Mary Childress was one of 10 mentors on hand back in February at a speed mentoring event hosted by Girl Develop It.
Childress is an army veteran. She’s also a senior telecom system engineer at Barclaycard US.
Let’s back up for a second, though. Do you remember WordPerfect? We do. Before Microsoft Word. Back when most computing involved launching software from the DOS prompt, we had WordPerfect, a killer piece of word processing tech. Sidebar: When was the last time you heard the phrase “word processor”?
WordPerfect software was first released in 1979, and its height of use was in the ’80s and ’90s. This was back with Windows 3.1, released in 1992. Childress remembers it, too, as her first contact with a computer keyboard.
“I had my first hands on a keyboard,” Childress told us, “when I was stationed at Fort Rucker, Alabama. The very first thing I did? I typed up a letter in WordPerfect.”
Childress told us she taught herself COBOL, too. This programming language is still used, but mostly by aging legacy systems.
When Childress was honorably discharged, she started civilian life as a single mother with an interest in computers thanks to knowledge gained during her time in the service. “It forced me to use my G.I. Bill,” Childress explained, “to take programming courses and get my associate’s.” She used that degree to start her career as a computer engineer to support her family.

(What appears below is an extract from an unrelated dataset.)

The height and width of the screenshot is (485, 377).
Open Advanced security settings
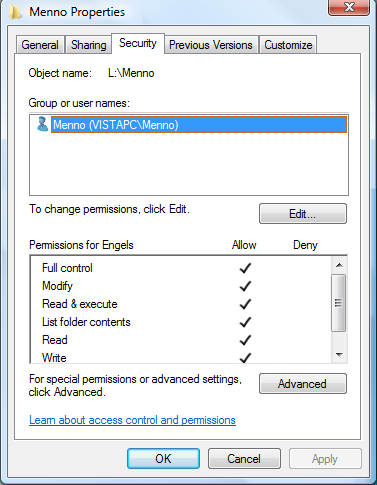tap(303, 384)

That history is part of why Childress is so ready to support groups like Girl Develop It. She told us that when she started at Barclay’s around 10 years ago, it was just changing over from Juniper Bank. She explained that she’s seen the firm grow in the industry. “I see how much women are now represented in technology at Barclay’s,” she told us, excited about the changes. Childress loves mentoring, and she loves seeing the opportunities women in tech have today.
“I really don’t think it’s an untouchable career,” she told us, referring to women getting into fintech. She referenced that Girl Develop It speed mentoring event, saying that she was really happy to give young, interested women something to strive towards, to hope for and to achieve.
Everything about our conversation with Childress revolved around that central notion of hard work. We asked her what she thought about schools like Zip Code as they stand to disrupt colleges through credentialing, and she said that she sees no issue with them. To Childress, though, young professionals need to be able to put in the work. They might have to work two jobs, “waiting tables to get where they need to be in their professional career,” she told us.
It’s easy to understand why Childress feels that way. Her service, her single mom status and her drive to get a degree while working and to, eventually, become a senior telecom system engineer at Barclaycard is admirable.
She wants to stay involved with the local scene, too. Childress told us that she hopes to do even more with Girl Develop It, saying that she thinks it’s a wonderful group. “Barclaycard is letting us volunteer in the local community,” she explained, “and I’d love to help Girl Develop It if they ask me back.” We think they will.